Explore the fundamentals of C++ Machine Learning and discover how to implement linear regression from scratch in C++. This hands-on guide covers key concepts such as gradient descent, feature normalization, and predictive modeling, offering a practical approach to understanding linear regression in a performance-efficient language.
C++ Linear Regression
Linear regression models the relationship between a dependent variable (output) and one or more independent variables (features). The goal is to fit a linear equation to the data, allowing predictions based on new inputs. The core objective is to find the best-fitting line that minimizes the difference between predicted and actual values. The linear model can be expressed as:
y=m⋅x+b
where m is the slope (weight), x is the feature, and b is the intercept (bias).

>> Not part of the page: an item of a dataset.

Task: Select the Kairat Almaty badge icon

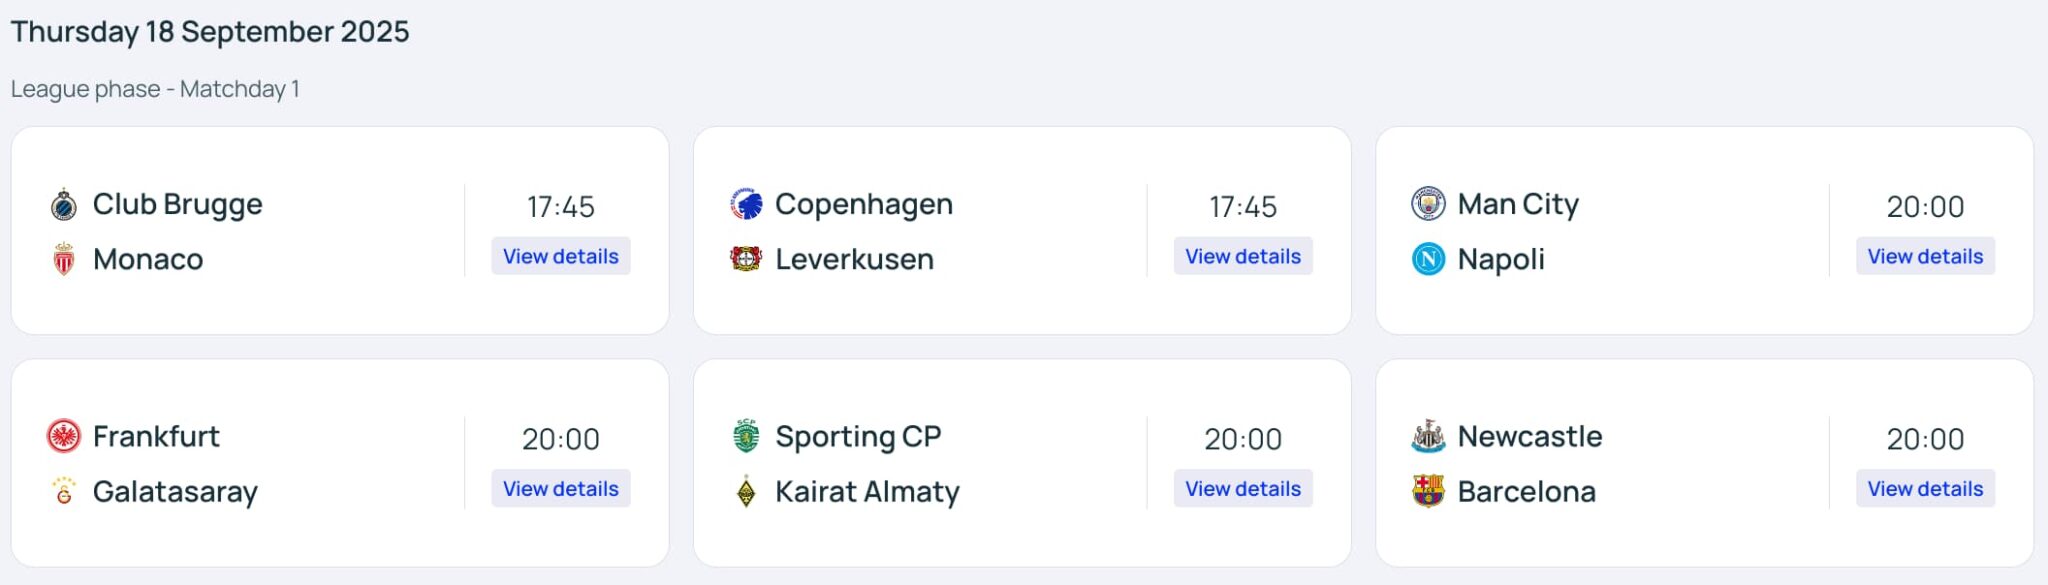Action: pyautogui.click(x=746, y=492)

Why Use C++ for Linear Regression?
C++ is not typically the first choice for machine learning tasks, but implementing linear regression in this language has several advantages:
- Performance: C++ offers superior execution speed, which is beneficial for handling large datasets or computationally intensive tasks.

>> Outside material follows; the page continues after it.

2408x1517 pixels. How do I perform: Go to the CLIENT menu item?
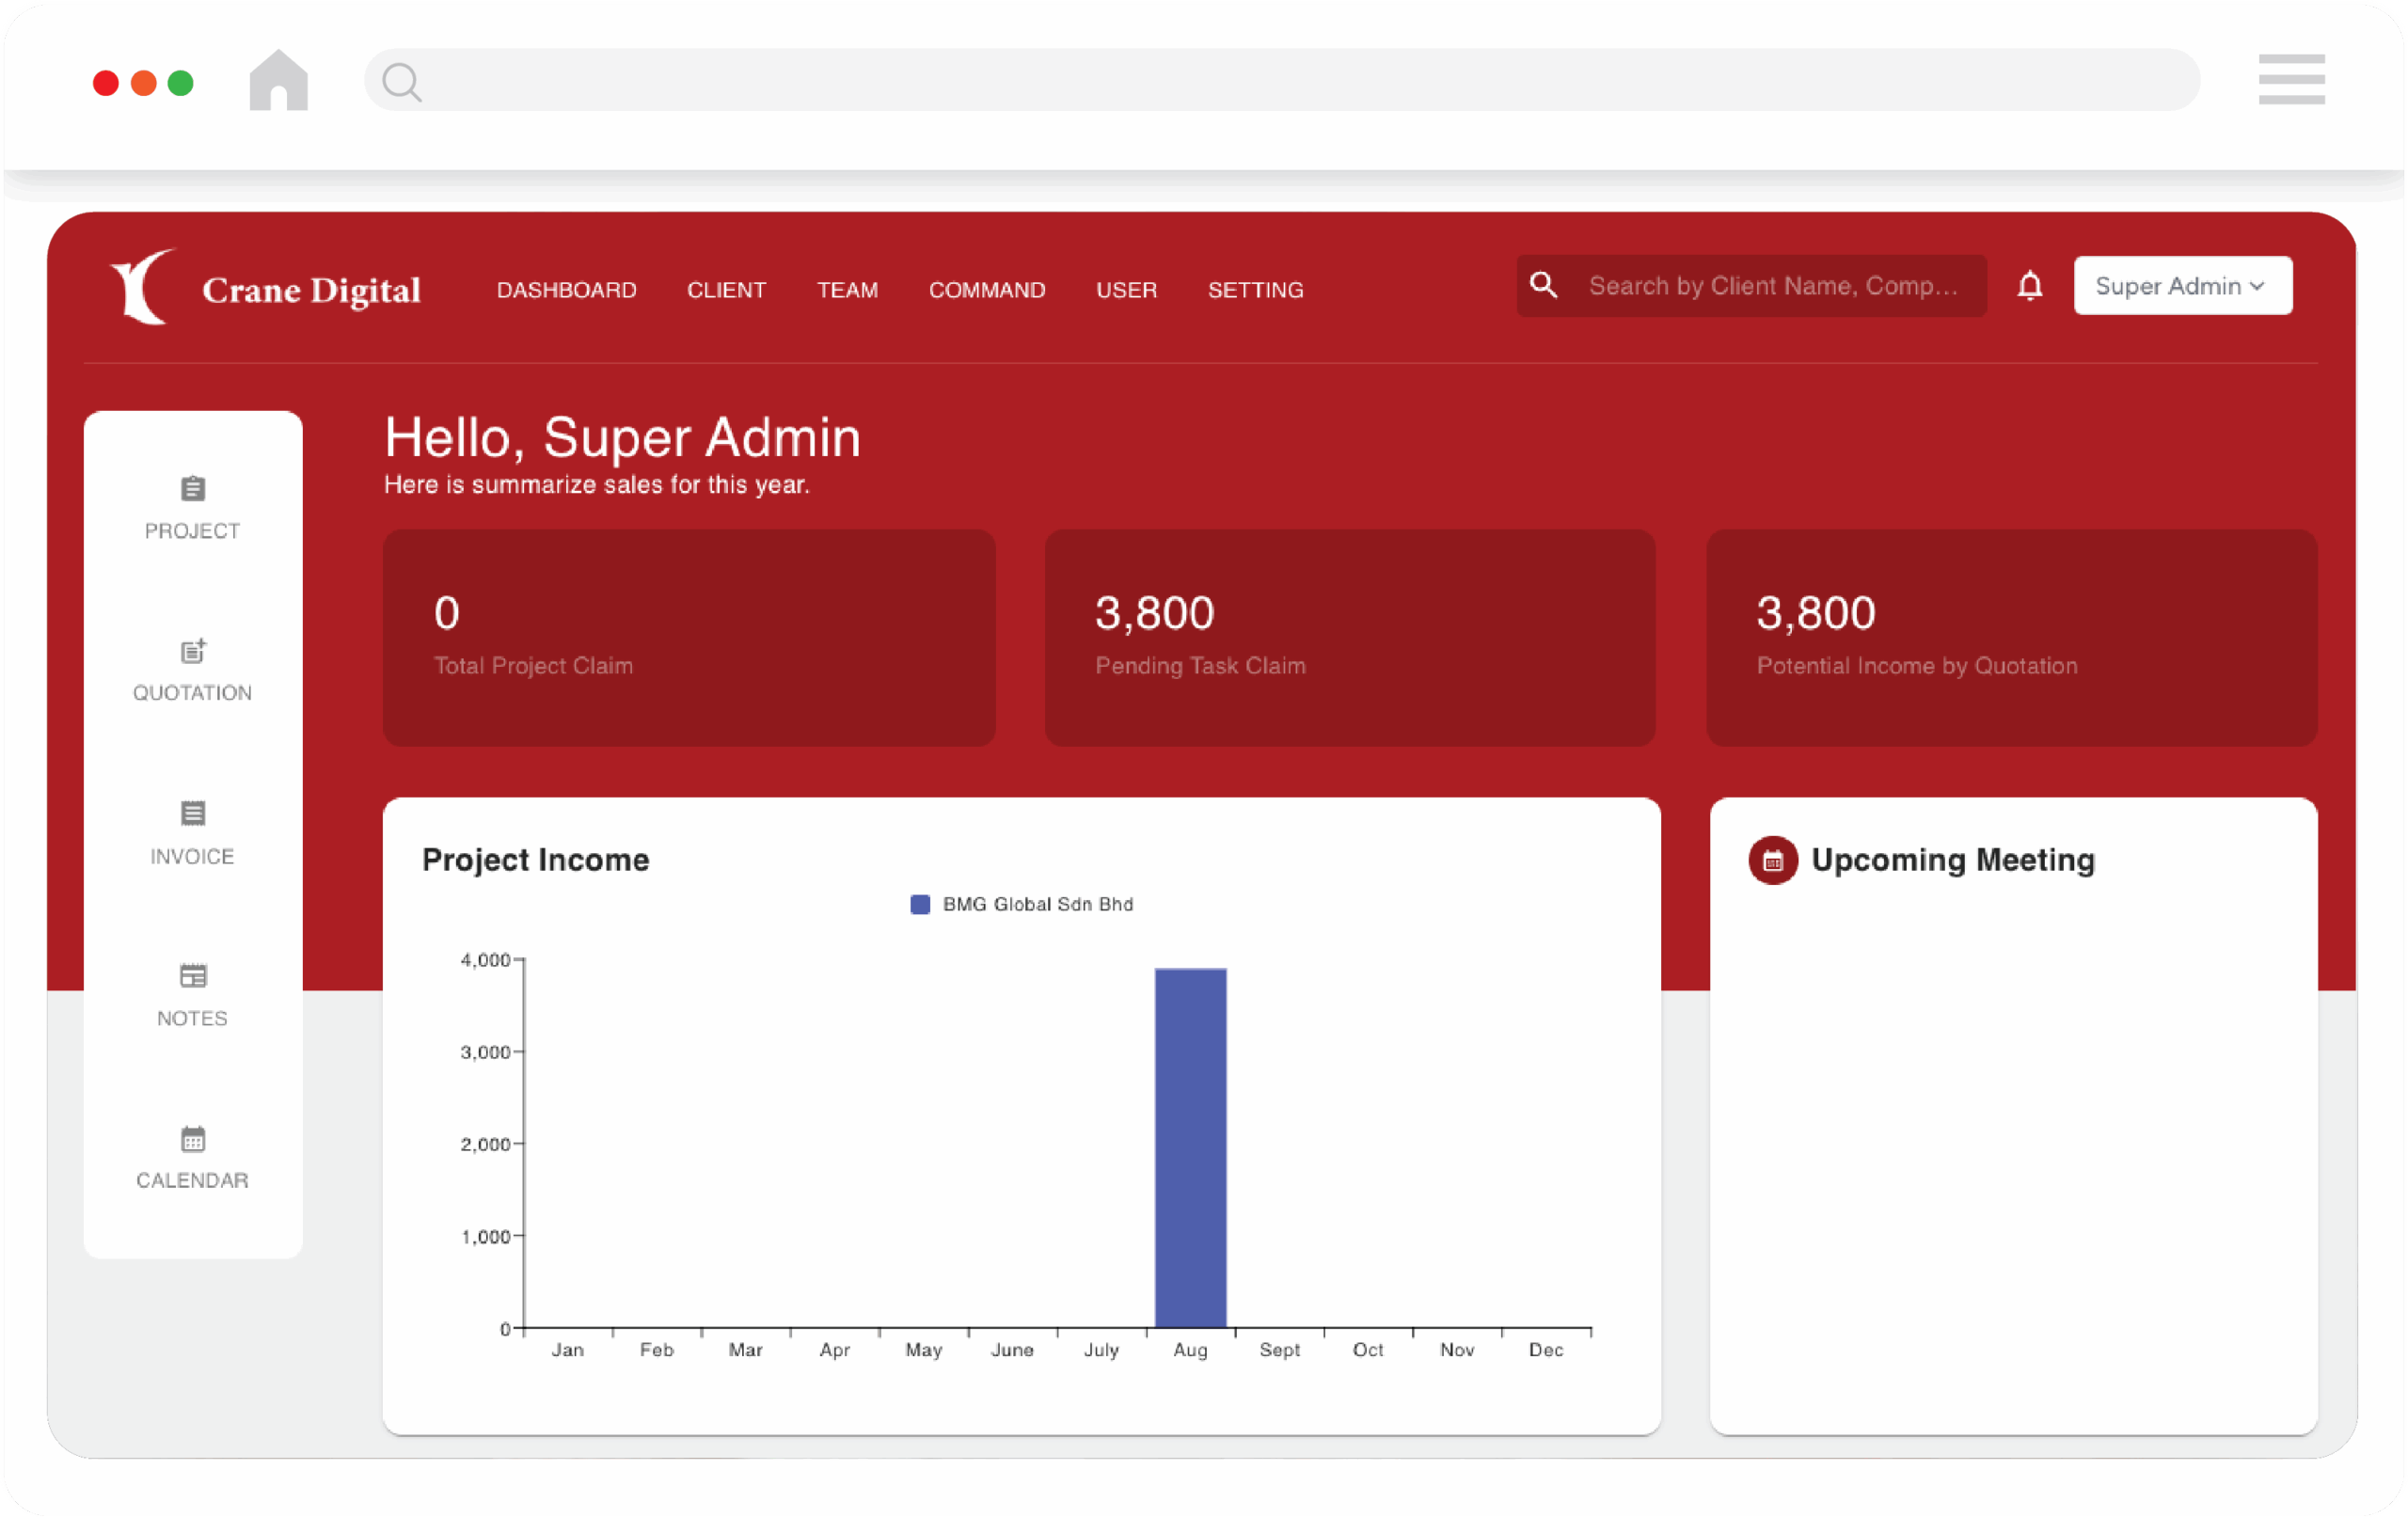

- Control: Coding from scratch provides complete control over the algorithm’s details, enabling custom modifications and optimizations.
- Learning Experience: Implementing the algorithm manually helps in understanding the fundamental concepts behind machine learning models.

Key Components of Our Implementation
Here’s a breakdown of the major components in our simplified linear regression model:
- Feature Normalization: The
normalizeFeatures
method scales the features so that all values lie between 0 and 1. This step is crucial for ensuring that the gradient descent algorithm converges efficiently. - Gradient Descent: The
fit
method uses gradient descent to minimize the cost function. It iteratively updates the weights and bias to reduce the prediction error. The cost function, Mean Squared Error (MSE), is calculated and displayed every 100 iterations to track the model’s progress. - Prediction: The
predict
method calculates the predicted value for new inputs using the learned weights and bias. - Training and Evaluation: After training, the model’s parameters are printed, and predictions are made for new data points to demonstrate the model’s functionality.
NOTE
Visit GitHub to access the complete code.
Download the code of C++ Machine learning as a zip file.
Training and Evaluation
The model is trained using a dataset, where each data point consists of multiple features and a corresponding output value. During training, the model’s parameters are updated to minimize the error between predicted and actual values. The Mean Squared Error (MSE) is used as the cost function to evaluate the model’s performance. It’s printed periodically during training to monitor the convergence of the algorithm.
After training, the model’s parameters—weights and bias—are printed, providing insight into the learned relationships. Predictions can then be made using the trained model.
Conclusion
Implementing linear regression in C++ provides a valuable learning experience and highlights the fundamental concepts of machine learning. While C++ might not be the most common choice for such tasks, it offers performance benefits and a deep understanding of the algorithm’s workings.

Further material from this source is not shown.